(WORK REQUEST) Lines before the one containing "The width and height of the screenshot is (984, 542)." are to be left out; that line and every line after it, through the last line below, are to be reproduced exactly.

(RECORDED INFORMATION)
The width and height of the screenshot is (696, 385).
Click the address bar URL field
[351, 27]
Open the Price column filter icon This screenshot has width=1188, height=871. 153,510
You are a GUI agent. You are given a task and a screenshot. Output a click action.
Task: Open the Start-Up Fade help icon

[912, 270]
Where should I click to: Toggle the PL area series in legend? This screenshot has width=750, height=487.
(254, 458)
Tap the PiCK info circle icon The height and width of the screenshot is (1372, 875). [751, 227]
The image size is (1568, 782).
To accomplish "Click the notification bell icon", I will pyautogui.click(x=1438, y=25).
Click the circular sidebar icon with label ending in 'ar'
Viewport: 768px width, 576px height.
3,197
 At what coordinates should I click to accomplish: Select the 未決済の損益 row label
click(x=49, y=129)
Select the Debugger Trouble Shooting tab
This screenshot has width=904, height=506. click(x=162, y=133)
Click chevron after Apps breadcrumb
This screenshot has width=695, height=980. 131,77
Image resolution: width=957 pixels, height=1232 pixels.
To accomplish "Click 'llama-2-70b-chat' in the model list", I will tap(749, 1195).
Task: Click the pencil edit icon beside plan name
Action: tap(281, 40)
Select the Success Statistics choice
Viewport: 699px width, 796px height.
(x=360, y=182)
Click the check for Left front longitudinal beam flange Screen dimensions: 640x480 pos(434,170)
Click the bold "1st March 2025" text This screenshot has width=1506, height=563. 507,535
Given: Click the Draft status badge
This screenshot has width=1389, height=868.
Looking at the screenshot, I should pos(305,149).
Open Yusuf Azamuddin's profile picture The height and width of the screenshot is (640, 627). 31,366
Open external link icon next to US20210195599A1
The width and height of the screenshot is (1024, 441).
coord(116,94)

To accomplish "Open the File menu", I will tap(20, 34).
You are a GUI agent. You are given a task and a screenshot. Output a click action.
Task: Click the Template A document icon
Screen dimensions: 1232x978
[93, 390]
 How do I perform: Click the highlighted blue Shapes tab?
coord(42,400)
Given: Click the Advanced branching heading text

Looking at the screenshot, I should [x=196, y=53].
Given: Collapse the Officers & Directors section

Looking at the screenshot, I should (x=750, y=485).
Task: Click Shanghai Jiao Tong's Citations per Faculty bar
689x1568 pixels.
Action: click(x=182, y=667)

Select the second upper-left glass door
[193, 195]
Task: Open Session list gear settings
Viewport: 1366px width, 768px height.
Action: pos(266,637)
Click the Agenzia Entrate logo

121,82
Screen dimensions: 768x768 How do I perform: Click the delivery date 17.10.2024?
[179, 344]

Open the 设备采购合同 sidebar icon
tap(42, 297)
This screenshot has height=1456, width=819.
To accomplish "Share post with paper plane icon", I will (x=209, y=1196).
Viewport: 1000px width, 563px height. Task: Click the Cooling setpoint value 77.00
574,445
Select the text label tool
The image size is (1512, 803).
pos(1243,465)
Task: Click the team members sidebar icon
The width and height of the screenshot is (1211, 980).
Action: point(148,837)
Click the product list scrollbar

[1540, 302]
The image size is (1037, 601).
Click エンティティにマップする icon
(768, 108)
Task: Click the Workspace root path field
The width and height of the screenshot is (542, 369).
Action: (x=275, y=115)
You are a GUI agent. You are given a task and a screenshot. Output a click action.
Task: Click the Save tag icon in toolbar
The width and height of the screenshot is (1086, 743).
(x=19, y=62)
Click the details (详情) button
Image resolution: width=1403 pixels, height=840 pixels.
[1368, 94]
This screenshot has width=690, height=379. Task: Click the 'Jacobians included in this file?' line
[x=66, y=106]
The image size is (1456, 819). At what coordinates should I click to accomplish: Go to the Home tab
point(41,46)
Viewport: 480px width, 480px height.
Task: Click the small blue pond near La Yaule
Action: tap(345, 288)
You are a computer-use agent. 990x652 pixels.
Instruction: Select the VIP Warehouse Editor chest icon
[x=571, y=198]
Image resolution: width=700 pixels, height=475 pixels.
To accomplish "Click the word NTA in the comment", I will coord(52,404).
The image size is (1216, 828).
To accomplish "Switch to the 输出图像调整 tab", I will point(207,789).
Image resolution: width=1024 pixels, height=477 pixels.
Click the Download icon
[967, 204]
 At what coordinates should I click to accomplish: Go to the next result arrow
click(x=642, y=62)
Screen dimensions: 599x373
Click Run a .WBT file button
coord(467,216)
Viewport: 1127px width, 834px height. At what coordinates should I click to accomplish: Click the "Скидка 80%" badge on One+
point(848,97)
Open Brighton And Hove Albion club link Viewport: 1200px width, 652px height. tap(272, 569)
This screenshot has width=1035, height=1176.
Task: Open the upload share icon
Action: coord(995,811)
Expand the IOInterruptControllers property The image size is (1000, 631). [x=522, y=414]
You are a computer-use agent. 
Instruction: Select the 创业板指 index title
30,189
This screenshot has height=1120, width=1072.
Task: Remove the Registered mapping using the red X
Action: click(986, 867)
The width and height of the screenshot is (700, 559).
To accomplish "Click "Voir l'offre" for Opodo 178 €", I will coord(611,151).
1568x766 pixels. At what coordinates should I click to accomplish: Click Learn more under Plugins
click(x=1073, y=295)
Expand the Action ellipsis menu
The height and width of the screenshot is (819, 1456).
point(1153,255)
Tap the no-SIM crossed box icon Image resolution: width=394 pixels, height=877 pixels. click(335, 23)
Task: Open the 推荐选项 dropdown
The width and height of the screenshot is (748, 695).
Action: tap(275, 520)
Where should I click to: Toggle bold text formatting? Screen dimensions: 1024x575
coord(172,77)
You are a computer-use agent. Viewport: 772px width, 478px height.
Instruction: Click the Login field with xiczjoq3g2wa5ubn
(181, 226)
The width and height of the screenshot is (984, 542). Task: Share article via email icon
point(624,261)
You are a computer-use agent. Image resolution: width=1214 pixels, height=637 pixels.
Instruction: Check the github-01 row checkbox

(RESPONSE AREA)
The width and height of the screenshot is (984, 542). Task: Share article via email icon
point(624,261)
You are a computer-use agent. Image resolution: width=1214 pixels, height=637 pixels.
Instruction: Check the github-01 row checkbox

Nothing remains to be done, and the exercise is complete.